Analytical modeling for the heat transfer in sheared flows of nanofluids

TL;DR

This paper presents a new analytical model for heat transfer in sheared nanofluids, accounting for nanoparticle rotation effects, supported by numerical simulations showing significant heat flux enhancement.

Contribution

It introduces a novel model that includes nanoparticle rotation and orientation effects, extending beyond existing models for nanofluid heat transfer.

Findings

Heat flux can exceed the Maxwell-Garnet limit for spherical nanoparticles.

Nanoparticle rotation significantly influences thermal properties.
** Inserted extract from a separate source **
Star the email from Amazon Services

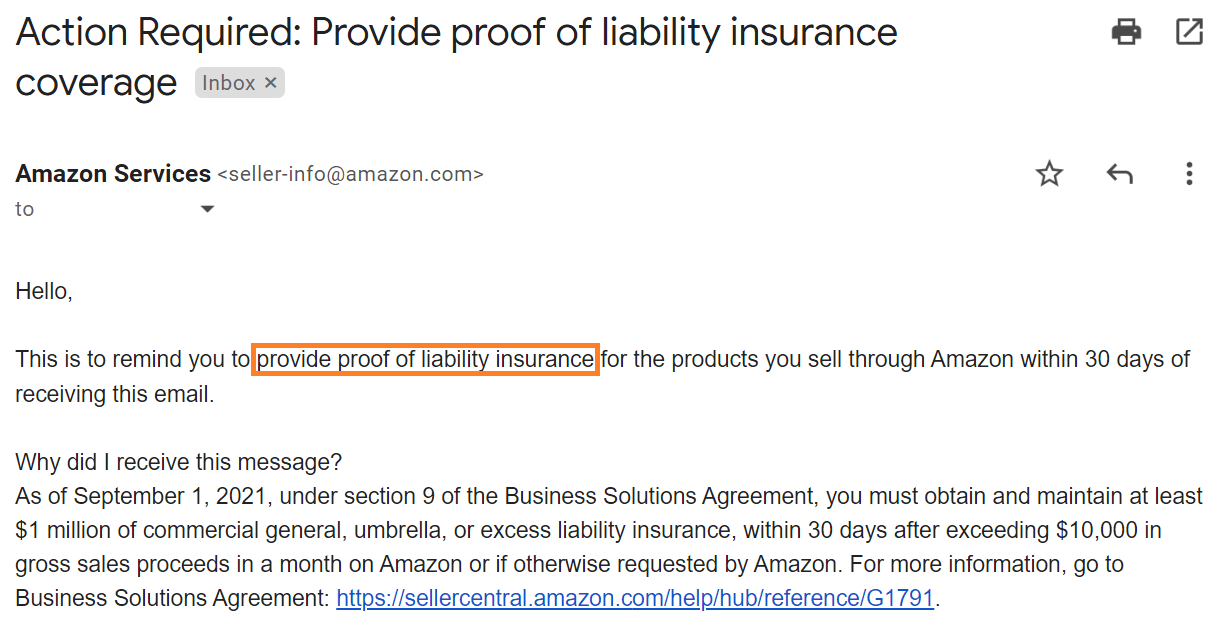(x=1049, y=173)
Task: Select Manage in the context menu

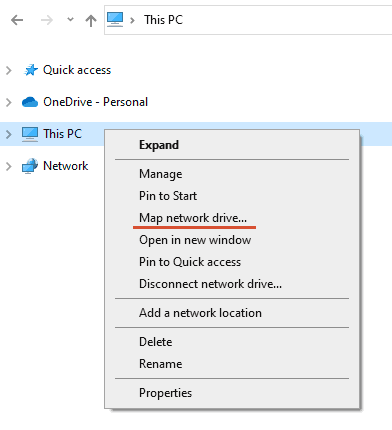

Numerical simulations validate the model's predictions.

Abstract

We developed a model for the enhancement of the heat flux by spherical and elongated nano- particles in sheared laminar flows of nano-fluids. Besides the heat flux carried by the nanoparticles the model accounts for the contribution of their rotation to the heat flux inside and outside the particles. The rotation of the nanoparticles has a twofold effect, it induces a fluid advection around the particle and it strongly influences the statistical distribution of particle orientations. These dynamical effects, which were not included in existing thermal models, are responsible for changing the thermal properties of flowing fluids as compared to quiescent fluids. The proposed model is strongly supported by extensive numerical simulations, demonstrating a potential increase of the heat flux far beyond the Maxwell-Garnet limit for the spherical nanoparticles. The road ahead which should lead towards robust predictive models of heat flux enhancement is discussed.